Start of Block

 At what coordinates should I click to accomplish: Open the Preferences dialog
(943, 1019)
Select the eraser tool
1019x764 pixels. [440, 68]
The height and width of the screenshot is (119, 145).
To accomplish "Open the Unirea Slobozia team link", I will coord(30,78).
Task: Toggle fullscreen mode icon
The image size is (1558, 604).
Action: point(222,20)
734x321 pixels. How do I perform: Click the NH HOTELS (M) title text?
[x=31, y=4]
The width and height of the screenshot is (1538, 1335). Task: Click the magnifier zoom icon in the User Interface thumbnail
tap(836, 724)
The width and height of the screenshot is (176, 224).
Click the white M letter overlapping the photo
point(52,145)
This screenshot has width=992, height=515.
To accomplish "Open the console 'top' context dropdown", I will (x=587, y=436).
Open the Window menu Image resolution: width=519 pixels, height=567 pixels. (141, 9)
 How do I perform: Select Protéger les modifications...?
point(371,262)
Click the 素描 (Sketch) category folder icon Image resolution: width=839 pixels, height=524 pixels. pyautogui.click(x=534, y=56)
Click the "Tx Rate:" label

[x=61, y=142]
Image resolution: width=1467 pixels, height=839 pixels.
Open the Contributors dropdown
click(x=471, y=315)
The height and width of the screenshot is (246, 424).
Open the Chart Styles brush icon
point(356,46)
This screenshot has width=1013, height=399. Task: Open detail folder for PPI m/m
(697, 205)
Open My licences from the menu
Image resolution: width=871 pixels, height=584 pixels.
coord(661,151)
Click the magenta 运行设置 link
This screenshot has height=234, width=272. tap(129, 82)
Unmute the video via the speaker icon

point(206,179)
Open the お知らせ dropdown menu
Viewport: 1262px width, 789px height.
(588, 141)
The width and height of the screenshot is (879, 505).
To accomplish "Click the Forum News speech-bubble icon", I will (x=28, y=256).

End of Block

How to complete this task. Every entry shown above should be written out again without a single difference.

Answer.
 At what coordinates should I click to accomplish: Open the Preferences dialog
(943, 1019)
Select the eraser tool
1019x764 pixels. [440, 68]
The height and width of the screenshot is (119, 145).
To accomplish "Open the Unirea Slobozia team link", I will coord(30,78).
Task: Toggle fullscreen mode icon
The image size is (1558, 604).
Action: point(222,20)
734x321 pixels. How do I perform: Click the NH HOTELS (M) title text?
[x=31, y=4]
The width and height of the screenshot is (1538, 1335). Task: Click the magnifier zoom icon in the User Interface thumbnail
tap(836, 724)
The width and height of the screenshot is (176, 224).
Click the white M letter overlapping the photo
point(52,145)
This screenshot has width=992, height=515.
To accomplish "Open the console 'top' context dropdown", I will (x=587, y=436).
Open the Window menu Image resolution: width=519 pixels, height=567 pixels. (141, 9)
 How do I perform: Select Protéger les modifications...?
point(371,262)
Click the 素描 (Sketch) category folder icon Image resolution: width=839 pixels, height=524 pixels. pyautogui.click(x=534, y=56)
Click the "Tx Rate:" label

[x=61, y=142]
Image resolution: width=1467 pixels, height=839 pixels.
Open the Contributors dropdown
click(x=471, y=315)
The height and width of the screenshot is (246, 424).
Open the Chart Styles brush icon
point(356,46)
This screenshot has width=1013, height=399. Task: Open detail folder for PPI m/m
(697, 205)
Open My licences from the menu
Image resolution: width=871 pixels, height=584 pixels.
coord(661,151)
Click the magenta 运行设置 link
This screenshot has height=234, width=272. tap(129, 82)
Unmute the video via the speaker icon

point(206,179)
Open the お知らせ dropdown menu
Viewport: 1262px width, 789px height.
(588, 141)
The width and height of the screenshot is (879, 505).
To accomplish "Click the Forum News speech-bubble icon", I will (x=28, y=256).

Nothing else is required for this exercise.